A Deep Learning Approach with Deep Contextualized Word Representations for Chemical–Protein Interaction Extraction from Biomedical Literature

2019 
Mining interactions between chemicals and proteins/genes is of crucial relevance for clinical medicine, adverse drug effects, and pharmacological research. Although chemical-protein interactions (CPIs) can be manually extracted, this process is expensive and time-consuming. Therefore, it is of considerable significance to automatically extract CPIs from biomedical literature. Currently, the popular methods for CPI extraction are based on deep learning to avoid sophisticated handcrafted features derived from linguistic analyses. However, the performance of existing methods is usually unsatisfactory. The reasons may be that (1) traditional word-embedding methods cannot adequately model context information, and (2) it is difficult to effectively distinguish which words play critical roles in long biomedical sentences. In this study, we propose a novel Deep-contextualized Stacked Bi-LSTM model (DS-LSTM) to tackle the drawbacks of existing methods. Specifically, our model mainly consists of three components: deep contextualized word representations, the entity attention mechanism, and stacked bidirectional long short-term memory networks (Bi-LSTMs).

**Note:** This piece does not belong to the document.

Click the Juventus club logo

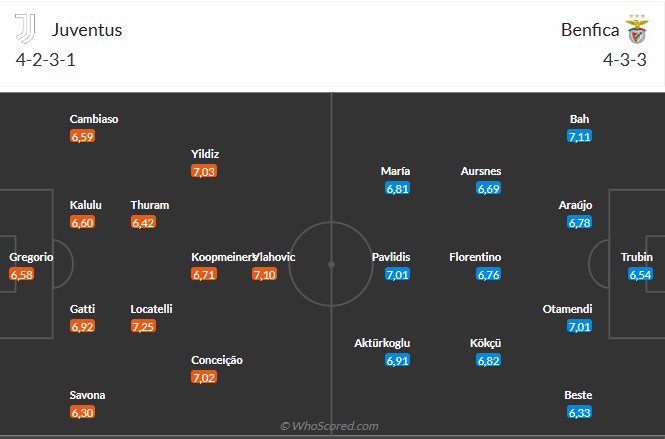26,29
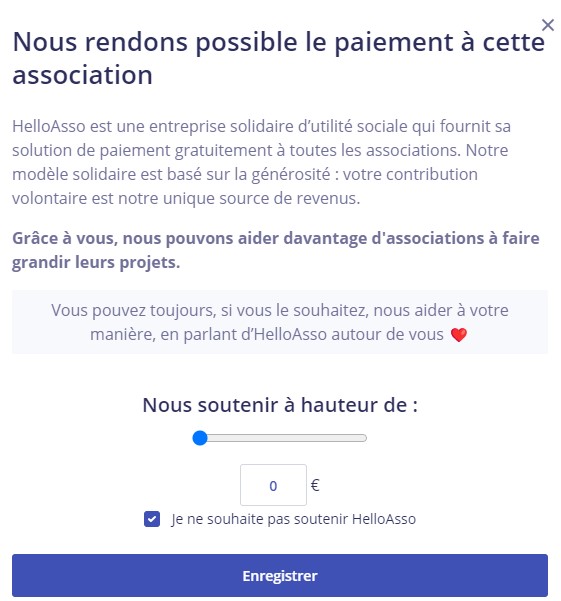Click the euro currency symbol

(315, 485)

The deep contextualized word representations are introduced to effectively model complex characteristics of word use (e.g., syntax and semantics) and the variations of these words in the context (i.e., to model polysemy), thereby generating context information. The entity attention mechanism is applied to prioritize the weights of words associated with target entities to distinguish which words play critical roles in long biomedical sentences. We evaluate our model on the CHEMPROT corpus. Our approach achieves a micro-averaged F-score of 69.44%, which is significantly higher than existing state-of-the-art methods. Experimental results show that our approach can adequately model context information, effectively distinguish which words play critical roles in long biomedical sentences and, therefore, improve the overall performance.